- _Record set_:
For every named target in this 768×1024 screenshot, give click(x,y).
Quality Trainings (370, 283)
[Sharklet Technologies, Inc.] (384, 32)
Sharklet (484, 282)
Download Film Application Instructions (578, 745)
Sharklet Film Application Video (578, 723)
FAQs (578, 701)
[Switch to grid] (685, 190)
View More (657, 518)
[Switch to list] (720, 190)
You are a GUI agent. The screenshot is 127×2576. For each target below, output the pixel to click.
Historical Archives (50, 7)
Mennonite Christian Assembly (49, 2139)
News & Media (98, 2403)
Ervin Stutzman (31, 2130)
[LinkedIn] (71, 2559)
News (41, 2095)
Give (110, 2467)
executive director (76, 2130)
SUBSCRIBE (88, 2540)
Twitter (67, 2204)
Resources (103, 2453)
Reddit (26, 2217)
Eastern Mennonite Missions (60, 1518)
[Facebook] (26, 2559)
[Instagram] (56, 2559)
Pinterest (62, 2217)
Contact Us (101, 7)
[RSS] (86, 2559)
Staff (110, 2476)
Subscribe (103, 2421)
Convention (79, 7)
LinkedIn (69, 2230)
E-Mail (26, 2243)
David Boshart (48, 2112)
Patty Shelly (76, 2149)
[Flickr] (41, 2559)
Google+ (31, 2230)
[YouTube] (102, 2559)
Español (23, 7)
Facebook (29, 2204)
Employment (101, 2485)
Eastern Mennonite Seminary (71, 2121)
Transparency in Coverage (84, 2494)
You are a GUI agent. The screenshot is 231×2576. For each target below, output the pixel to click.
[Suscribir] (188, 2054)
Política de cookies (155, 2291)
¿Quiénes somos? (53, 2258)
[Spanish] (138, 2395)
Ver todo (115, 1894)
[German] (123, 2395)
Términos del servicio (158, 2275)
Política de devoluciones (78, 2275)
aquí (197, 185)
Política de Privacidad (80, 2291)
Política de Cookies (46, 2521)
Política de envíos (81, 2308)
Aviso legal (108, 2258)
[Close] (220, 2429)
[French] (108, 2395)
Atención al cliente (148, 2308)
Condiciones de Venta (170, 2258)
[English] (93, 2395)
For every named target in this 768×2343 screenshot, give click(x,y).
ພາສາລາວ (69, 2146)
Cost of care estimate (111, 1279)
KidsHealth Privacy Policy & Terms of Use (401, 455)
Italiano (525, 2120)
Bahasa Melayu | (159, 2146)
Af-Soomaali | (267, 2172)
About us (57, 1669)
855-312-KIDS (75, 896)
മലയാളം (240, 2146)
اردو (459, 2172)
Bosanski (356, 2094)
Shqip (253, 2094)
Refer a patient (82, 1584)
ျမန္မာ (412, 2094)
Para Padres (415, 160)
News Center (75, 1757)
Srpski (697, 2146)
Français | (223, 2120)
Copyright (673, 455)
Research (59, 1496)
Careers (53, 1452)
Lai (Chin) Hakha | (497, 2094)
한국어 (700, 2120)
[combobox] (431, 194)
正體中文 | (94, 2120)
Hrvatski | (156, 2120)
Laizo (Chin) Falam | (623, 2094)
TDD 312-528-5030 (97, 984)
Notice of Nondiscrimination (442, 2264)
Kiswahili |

- _Directions for this task_: Scan the entries above for the line containing "News & Media (98, 2403)", and copy it and all lines after it exactly, down to and including the line containing "Eastern Mennonite Seminary (71, 2121)".

- _Your response_:
News & Media (98, 2403)
Ervin Stutzman (31, 2130)
[LinkedIn] (71, 2559)
News (41, 2095)
Give (110, 2467)
executive director (76, 2130)
SUBSCRIBE (88, 2540)
Twitter (67, 2204)
Resources (103, 2453)
Reddit (26, 2217)
Eastern Mennonite Missions (60, 1518)
[Facebook] (26, 2559)
[Instagram] (56, 2559)
Pinterest (62, 2217)
Contact Us (101, 7)
[RSS] (86, 2559)
Staff (110, 2476)
Subscribe (103, 2421)
Convention (79, 7)
LinkedIn (69, 2230)
E-Mail (26, 2243)
David Boshart (48, 2112)
Patty Shelly (76, 2149)
[Flickr] (41, 2559)
Google+ (31, 2230)
[YouTube] (102, 2559)
Español (23, 7)
Facebook (29, 2204)
Employment (101, 2485)
Eastern Mennonite Seminary (71, 2121)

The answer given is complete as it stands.